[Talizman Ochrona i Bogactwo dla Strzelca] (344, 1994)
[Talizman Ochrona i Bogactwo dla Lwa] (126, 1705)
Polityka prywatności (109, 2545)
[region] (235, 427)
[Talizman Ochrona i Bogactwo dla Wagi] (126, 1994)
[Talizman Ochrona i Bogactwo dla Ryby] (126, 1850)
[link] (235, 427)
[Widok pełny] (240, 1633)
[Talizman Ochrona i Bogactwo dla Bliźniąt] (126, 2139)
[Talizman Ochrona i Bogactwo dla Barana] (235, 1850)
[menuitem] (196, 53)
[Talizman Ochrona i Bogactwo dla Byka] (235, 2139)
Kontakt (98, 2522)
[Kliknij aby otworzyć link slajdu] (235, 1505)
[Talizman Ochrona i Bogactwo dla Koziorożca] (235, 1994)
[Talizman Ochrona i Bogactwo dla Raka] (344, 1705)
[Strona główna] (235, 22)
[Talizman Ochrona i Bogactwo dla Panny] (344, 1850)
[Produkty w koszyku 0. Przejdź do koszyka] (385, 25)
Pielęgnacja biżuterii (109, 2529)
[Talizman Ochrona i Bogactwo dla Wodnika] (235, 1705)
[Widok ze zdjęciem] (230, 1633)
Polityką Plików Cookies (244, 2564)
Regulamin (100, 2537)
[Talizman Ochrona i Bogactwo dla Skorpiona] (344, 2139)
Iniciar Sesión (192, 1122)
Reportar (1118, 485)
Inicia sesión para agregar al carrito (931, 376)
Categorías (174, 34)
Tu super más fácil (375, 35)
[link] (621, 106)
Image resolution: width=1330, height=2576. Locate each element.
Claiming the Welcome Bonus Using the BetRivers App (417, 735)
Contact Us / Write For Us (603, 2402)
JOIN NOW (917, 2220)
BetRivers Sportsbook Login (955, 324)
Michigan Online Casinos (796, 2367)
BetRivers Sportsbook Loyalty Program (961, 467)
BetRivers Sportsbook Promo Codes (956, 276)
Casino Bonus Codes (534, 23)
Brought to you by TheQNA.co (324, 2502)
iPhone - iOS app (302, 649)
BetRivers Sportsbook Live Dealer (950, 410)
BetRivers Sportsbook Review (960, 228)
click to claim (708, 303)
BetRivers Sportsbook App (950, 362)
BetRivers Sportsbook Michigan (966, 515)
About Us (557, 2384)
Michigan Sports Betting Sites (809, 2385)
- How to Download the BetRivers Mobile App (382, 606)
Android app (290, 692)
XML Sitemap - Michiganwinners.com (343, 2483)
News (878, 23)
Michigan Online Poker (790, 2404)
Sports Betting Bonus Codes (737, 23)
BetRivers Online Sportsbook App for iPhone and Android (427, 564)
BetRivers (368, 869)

— PROBLEM DETAILS —
Every line that holds the string "Betting" must be copied from the records above.

— THE ANSWER —
Michigan Sports Betting Sites (809, 2385)
Sports Betting Bonus Codes (737, 23)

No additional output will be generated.